**Your task**
Arrange every line of the data below as a Markdown table with the columns "No." and "Entry": put the row number in the first and the line in the second. Skip blank lines and leave the pictures out.

'''

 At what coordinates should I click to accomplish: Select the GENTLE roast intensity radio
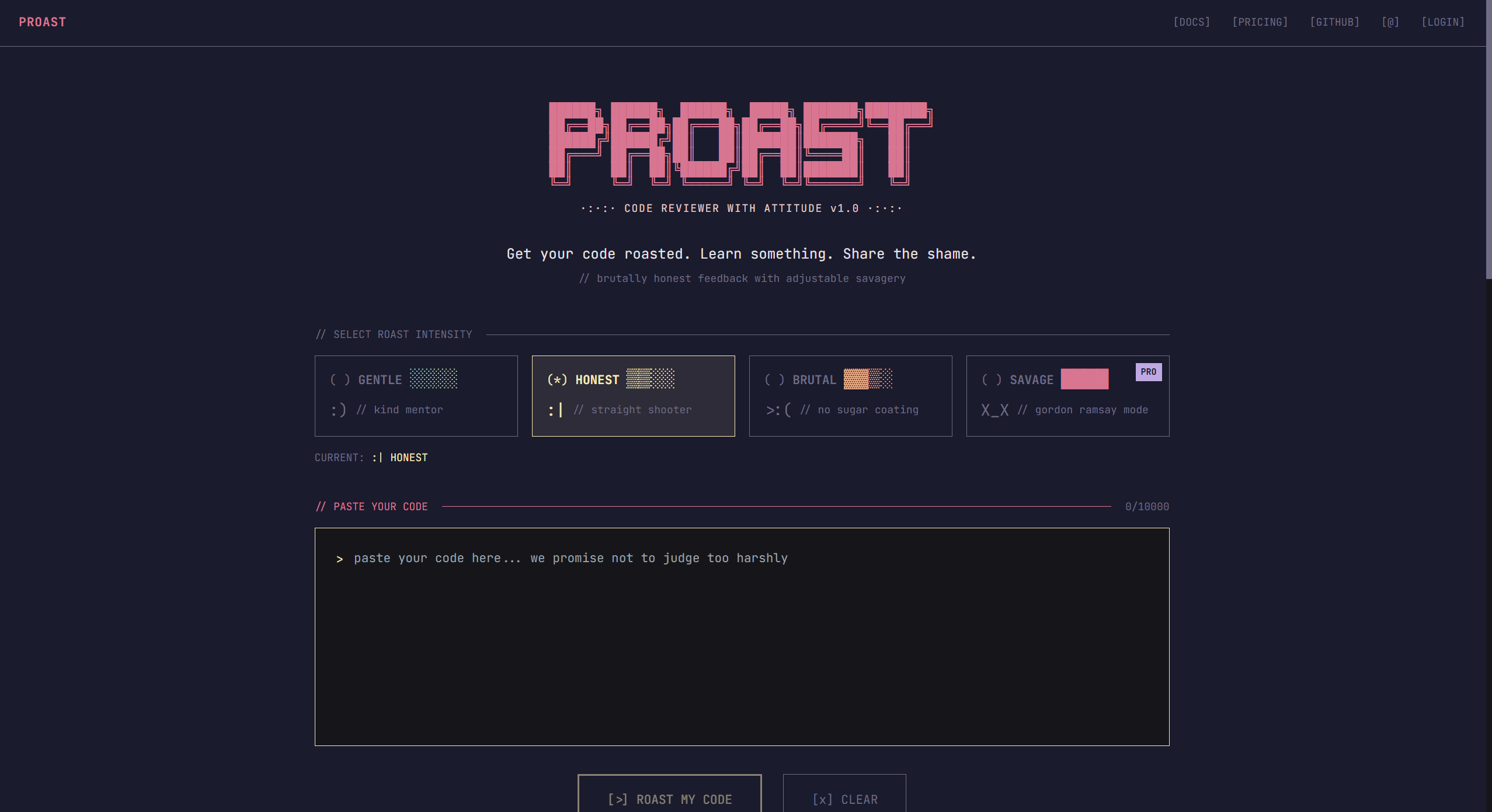point(341,379)
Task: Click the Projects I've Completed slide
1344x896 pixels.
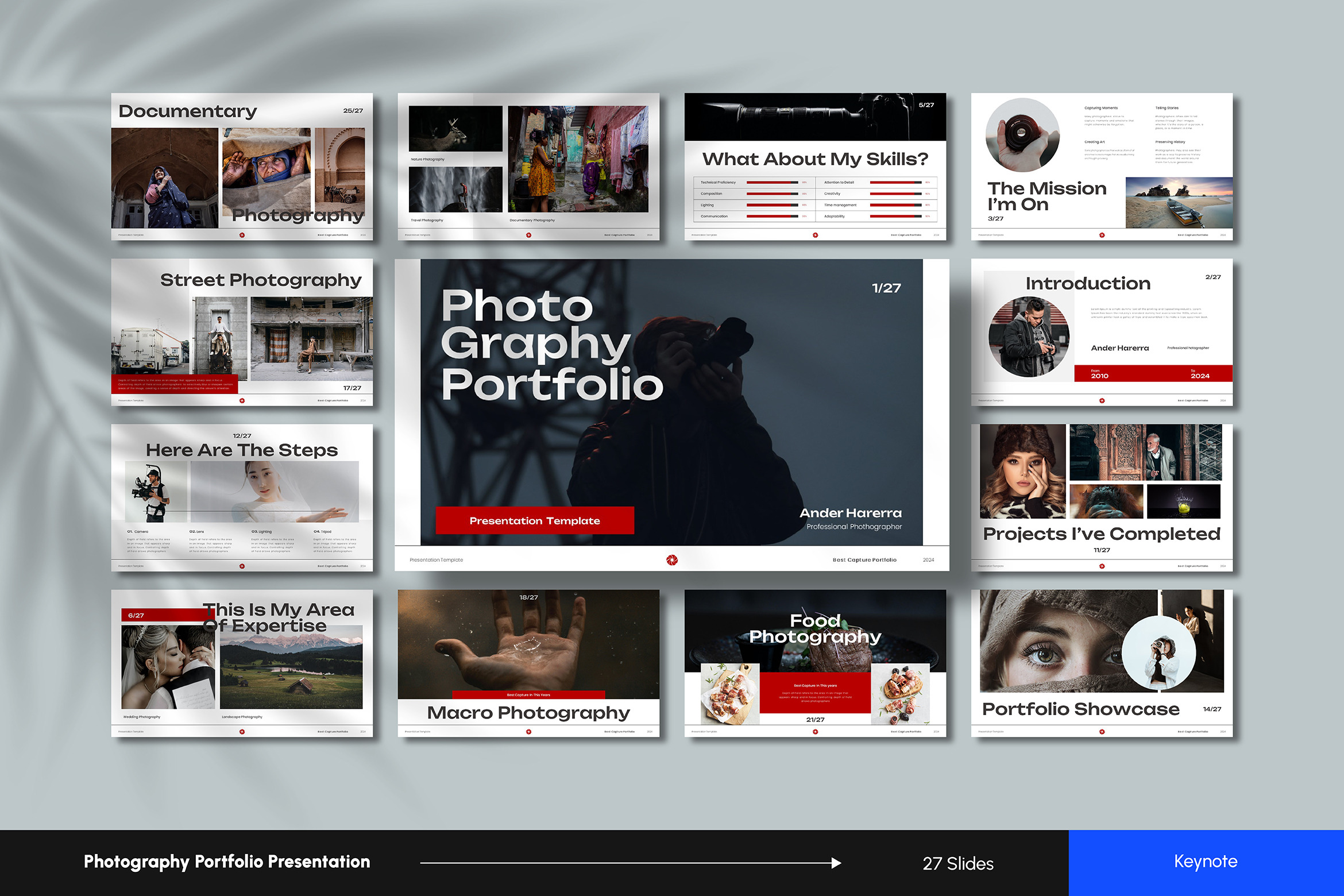Action: [x=1102, y=497]
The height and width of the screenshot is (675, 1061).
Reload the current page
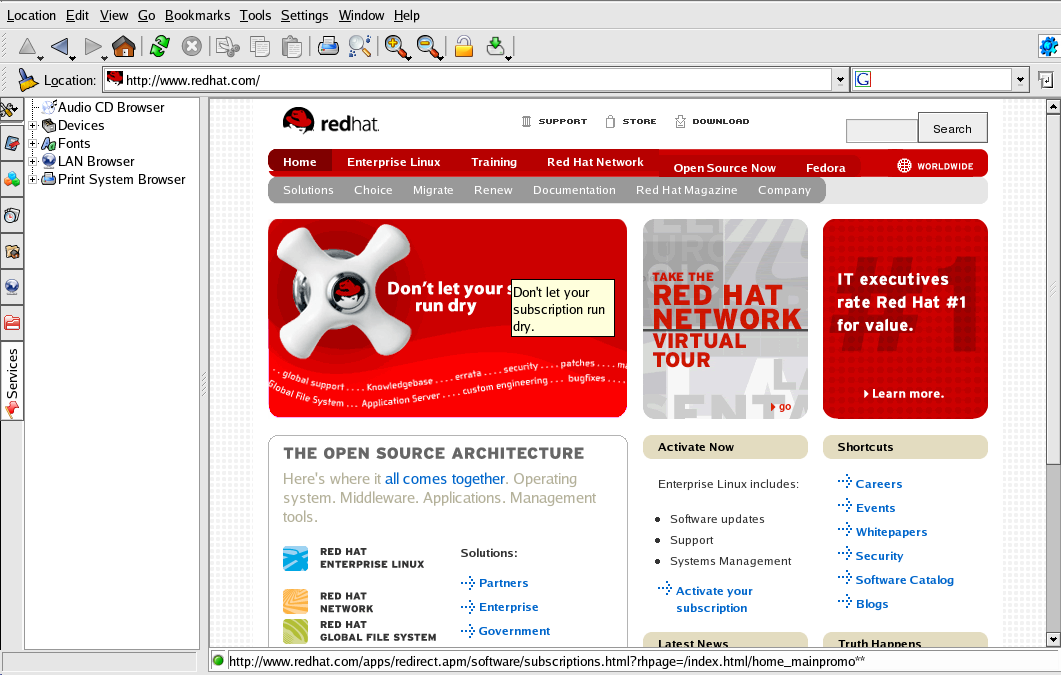tap(159, 46)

'''

**Finished task**
| No. | Entry |
|---|---|
| 1 |  At what coordinates should I click to accomplish: Select the GENTLE roast intensity radio |
| 2 | point(341,379) |
| 3 | Task: Click the Projects I've Completed slide |
| 4 | 1344x896 pixels. |
| 5 | Action: [x=1102, y=497] |
| 6 | The height and width of the screenshot is (675, 1061). |
| 7 | Reload the current page |
| 8 | tap(159, 46) |